Naked short selling. It sounds like something you would find at Minx Showpalace up on Northeast Broadway Avenue, but it’s actually a sneaky way to sell stocks you don’t own. The “naked” part means you really, really don’t own them. This is such a terrible, harmful practice that the government slammed its fist on the table and banned it – for the stocks of 19 companies out of several thousand.
Wall Street brokerages. Most of us aren’t quite sure what the people do all day at a place like Lehman Bros. Holdings Inc. – may it rest in peace – but we suspect it involves yelling. It’s a tough business, creating wealth, and we’re glad somebody’s doing it. But “create” might be too strong a word.
“The game Wall Street played relied on leveraging up the cash provided by shareholders to enormous levels and using all the debt to accumulate a giant portfolio of securities,” Fortune magazine said last week. “This model has an obvious, and fatal, flaw. Earnings on Wall Street no longer come chiefly from recurring businesses but rather from a combination of huge leverage and huge risk.” You know, like roulette.
Capitalism.

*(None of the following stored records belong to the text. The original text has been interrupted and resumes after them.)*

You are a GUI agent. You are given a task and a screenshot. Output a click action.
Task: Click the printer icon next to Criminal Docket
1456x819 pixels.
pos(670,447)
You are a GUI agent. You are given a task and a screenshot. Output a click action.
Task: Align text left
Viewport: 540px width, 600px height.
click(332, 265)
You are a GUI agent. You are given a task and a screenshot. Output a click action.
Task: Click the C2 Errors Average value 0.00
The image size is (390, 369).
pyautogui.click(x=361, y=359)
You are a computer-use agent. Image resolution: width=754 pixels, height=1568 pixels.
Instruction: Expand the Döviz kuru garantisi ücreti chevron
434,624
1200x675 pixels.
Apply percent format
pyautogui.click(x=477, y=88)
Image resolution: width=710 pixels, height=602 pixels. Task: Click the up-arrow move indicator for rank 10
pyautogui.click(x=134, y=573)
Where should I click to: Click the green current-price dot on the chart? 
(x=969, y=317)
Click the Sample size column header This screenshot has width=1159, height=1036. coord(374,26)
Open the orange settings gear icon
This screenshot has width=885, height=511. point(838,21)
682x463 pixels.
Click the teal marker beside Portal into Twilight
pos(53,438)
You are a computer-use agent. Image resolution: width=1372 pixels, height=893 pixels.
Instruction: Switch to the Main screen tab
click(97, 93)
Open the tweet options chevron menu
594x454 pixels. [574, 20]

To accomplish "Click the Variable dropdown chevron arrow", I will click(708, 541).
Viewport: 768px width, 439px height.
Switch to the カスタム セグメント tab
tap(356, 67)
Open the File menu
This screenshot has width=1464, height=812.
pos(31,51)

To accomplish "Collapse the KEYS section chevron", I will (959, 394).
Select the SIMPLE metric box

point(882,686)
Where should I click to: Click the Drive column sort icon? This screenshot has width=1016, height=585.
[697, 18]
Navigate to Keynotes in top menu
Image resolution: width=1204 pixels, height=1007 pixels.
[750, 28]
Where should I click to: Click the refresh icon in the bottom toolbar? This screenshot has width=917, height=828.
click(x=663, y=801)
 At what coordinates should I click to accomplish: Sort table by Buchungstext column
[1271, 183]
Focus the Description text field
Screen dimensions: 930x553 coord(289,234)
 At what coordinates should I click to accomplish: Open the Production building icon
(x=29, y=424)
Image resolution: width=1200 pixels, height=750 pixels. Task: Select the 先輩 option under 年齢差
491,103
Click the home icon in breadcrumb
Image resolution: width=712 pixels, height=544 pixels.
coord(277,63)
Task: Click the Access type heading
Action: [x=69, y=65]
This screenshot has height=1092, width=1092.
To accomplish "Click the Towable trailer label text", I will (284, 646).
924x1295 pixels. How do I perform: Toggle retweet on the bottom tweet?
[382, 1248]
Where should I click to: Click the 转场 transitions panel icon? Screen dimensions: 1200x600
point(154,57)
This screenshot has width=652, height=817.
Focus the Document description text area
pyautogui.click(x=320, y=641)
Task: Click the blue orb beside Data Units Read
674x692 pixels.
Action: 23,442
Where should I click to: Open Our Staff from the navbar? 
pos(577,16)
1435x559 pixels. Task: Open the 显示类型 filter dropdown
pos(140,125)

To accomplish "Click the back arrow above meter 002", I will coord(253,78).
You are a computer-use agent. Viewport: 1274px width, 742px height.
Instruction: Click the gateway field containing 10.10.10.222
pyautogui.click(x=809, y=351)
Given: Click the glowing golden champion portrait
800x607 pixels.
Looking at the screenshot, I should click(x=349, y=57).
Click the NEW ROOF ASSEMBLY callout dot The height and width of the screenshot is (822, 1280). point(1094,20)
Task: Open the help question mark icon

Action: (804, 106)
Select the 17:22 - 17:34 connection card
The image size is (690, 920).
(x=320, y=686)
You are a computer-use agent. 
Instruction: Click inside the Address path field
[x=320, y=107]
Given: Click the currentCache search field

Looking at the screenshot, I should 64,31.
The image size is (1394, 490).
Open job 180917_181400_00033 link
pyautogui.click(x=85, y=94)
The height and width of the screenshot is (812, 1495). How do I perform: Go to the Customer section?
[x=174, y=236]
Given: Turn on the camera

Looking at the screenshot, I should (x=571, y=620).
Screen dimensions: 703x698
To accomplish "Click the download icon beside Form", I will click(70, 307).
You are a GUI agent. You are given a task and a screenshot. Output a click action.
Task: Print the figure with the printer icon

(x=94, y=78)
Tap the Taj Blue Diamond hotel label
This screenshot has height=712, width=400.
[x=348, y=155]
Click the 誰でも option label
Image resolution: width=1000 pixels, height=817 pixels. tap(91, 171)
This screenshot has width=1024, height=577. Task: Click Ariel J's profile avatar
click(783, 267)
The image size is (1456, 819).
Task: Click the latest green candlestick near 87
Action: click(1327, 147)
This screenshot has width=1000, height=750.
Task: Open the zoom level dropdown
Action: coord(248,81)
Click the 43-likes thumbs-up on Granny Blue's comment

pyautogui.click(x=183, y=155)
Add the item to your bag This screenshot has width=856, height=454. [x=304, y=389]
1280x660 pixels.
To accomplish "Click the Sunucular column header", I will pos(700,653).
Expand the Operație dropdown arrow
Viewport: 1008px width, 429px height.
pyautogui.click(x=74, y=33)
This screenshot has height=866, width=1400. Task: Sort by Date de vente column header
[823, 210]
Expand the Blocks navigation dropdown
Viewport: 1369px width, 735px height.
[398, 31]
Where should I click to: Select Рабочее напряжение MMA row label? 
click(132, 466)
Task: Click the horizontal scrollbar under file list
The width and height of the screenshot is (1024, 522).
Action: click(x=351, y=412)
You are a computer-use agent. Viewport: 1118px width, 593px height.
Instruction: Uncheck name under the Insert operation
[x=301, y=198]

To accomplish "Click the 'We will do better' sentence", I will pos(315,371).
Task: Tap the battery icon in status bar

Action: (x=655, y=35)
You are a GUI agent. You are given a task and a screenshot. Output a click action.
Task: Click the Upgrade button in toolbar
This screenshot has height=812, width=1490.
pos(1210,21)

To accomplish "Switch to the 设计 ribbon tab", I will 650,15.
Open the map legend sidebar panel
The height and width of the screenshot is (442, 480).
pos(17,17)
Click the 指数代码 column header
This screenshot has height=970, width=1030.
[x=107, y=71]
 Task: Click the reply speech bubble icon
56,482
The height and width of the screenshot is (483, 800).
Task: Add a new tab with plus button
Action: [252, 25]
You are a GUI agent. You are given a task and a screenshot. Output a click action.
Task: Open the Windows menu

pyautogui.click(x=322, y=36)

We were taught in school that capitalism made America great, and that people who depend on government to solve all their problems never amount to much. Then something goes wrong and we immediately sneak into the alley for a hit of socialism.
But socialism must be applied judiciously, or you eventually replace the Lincoln Memorial with a sculpture of an upturned palm. When The Bear Stearns Cos. Inc. was falling off a ladder, the federal government ran over with a big cushion. When Lehman Bros. got into the same position, the government pulled up a chair to watch.
Credit default swaps. You have insurance covering damage to your car, so why not insurance covering your bad financial decisions? Credit default swaps allow you to put somebody else on the hook when you take a disaster-worthy risk. The New York Times described American International Group Inc. (AIG) as a central player in an unregulated credit default swap market valued at $60 trillion or more. “Nobody knows this market’s real size, or who owes what to whom,” the Times said. If AIG had collapsed, “its hundreds of billions of dollars of mortgage-related assets would be added to those being sold by other financial institutions. More failures, particularly of hedge funds, could follow.”
This, then, is the financial system you’re depending on.
A week ago, when it became clear that Lehman was headed toward bankruptcy, the world waited to see what would happen when U.S. markets opened. The Wall Street Journal quoted an employee at the European Central Bank: “We are in the hands of the Americans.”
Good luck with that.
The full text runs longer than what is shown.